La conciencia moral de los investigadores y de toda la sociedad está íntimimamente implicada también en el segundo tema de vuestros trabajos: el uso de bancos de cordón umbilical, para fines clínicos y de investigación. La investigación médico-científica es un valor, y por tanto un compromiso, no sólo para los investigadores sino para toda la comunidad civil. El resultado es el deber de promocionar las investigaciones éticamente válidas por parte de las instituciones, y el valor de la solidaridad de los individuos en la participación en investigaciones dirigidas a promover el bien común.

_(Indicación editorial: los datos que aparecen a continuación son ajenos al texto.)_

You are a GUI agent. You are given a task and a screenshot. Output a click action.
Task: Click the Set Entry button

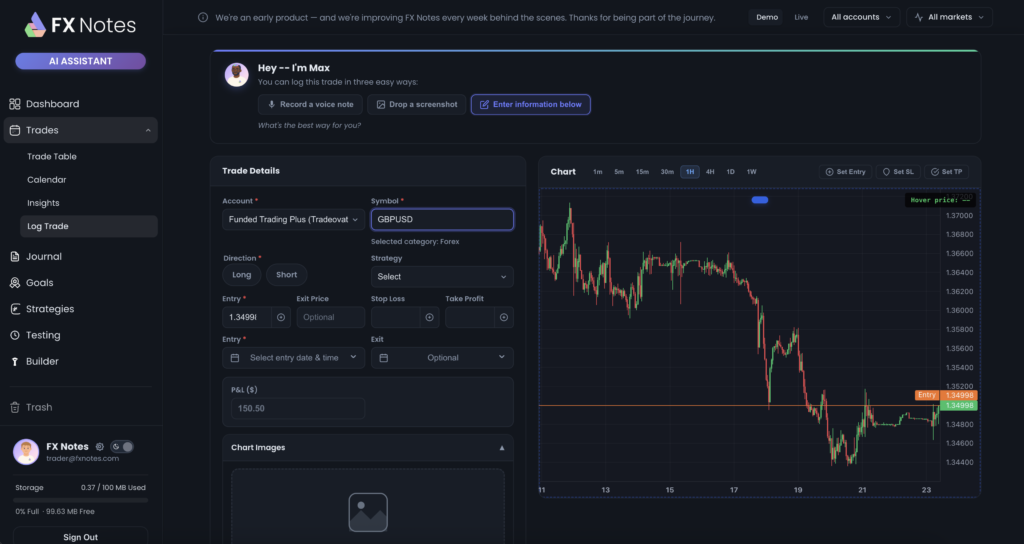tap(845, 172)
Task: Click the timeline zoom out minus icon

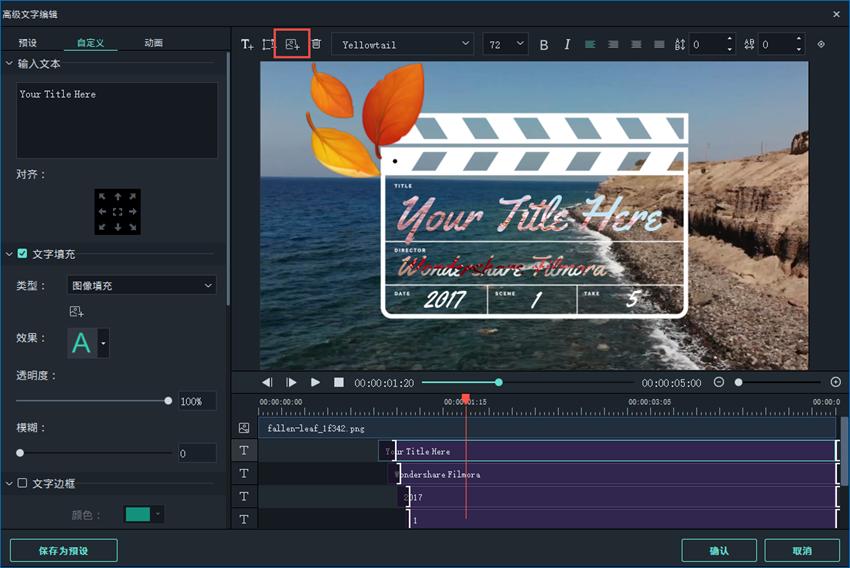Action: pos(719,382)
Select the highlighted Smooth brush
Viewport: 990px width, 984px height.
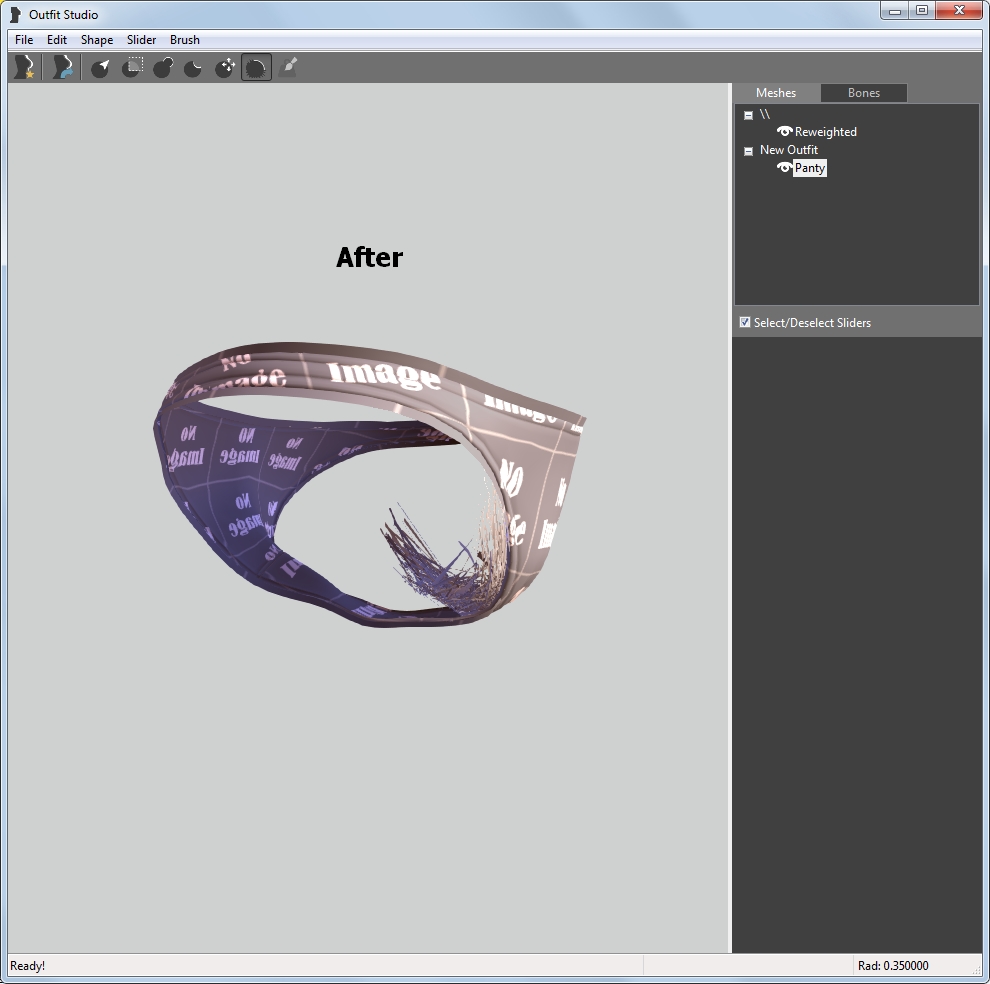coord(256,67)
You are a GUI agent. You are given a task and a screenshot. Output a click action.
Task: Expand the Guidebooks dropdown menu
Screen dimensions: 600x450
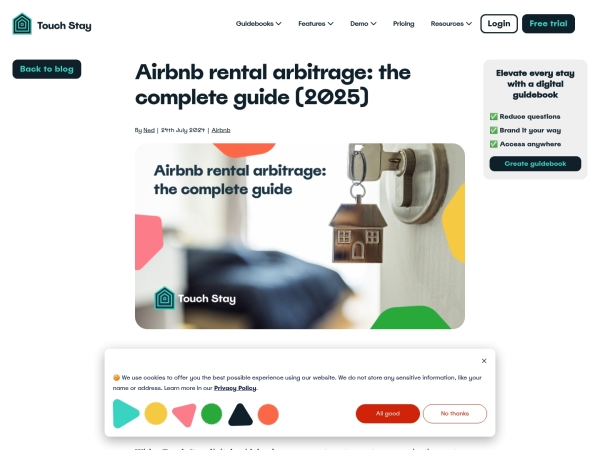(259, 24)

Este valor, y la necesidad de esta solidaridad, se evidencian muy bien en el caso del empleo de las células madre provenientes del cordón umbilical. Se trata de aplicaciones clínicas importantes y de investigaciones prometedoras a nivel científico, pero que para su realización, muchas dependen de la generosidad, en la donación de la sangre del cordón en el momento del parto, por parte de las parturientas. Os invito, por tanto, a todos vosotros a ser promotores de una verdadera y consciente solidaridad humana y cristiana. A este propósito, muchos investigadores médicos con razón miran con perplejidad el creciente florecer de bancos privados de almacenamiento de la sangre del cordón para exclusivo uso autólogo. Tal opción – como demuestran los trabajos de vuestra Asamblea – además de carecer de una real superioridad científica respecto a la donación del cordón, debilita el genuino espíritu de solidaridad que debe animar constantemente la búsqueda de ese bien común al que, en última instancia, tienden la ciencia y la investigación médica.

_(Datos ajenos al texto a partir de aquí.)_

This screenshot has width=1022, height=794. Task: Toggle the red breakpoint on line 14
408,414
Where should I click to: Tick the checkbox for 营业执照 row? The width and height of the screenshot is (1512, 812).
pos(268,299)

Queridos hermanos y hermanas, una vez más expreso mi gratitud al presidente y a todos los miembros de la Academia Pontificia para la Vida por el valor científico y ético con el que cumplís con vuestro compromiso al servicio del bien de la persona humana. Mi esperanza es que mantengáis siempre vivo el espíritu de auténtico servicio que hace sensibles a los corazones y a las mentes para reconocer las necesidades de los hombres que son nuestros contemporáneos. A cada uno de vosotros y a vuestros seres queridos, imparto de corazón la Bendición Apostólica.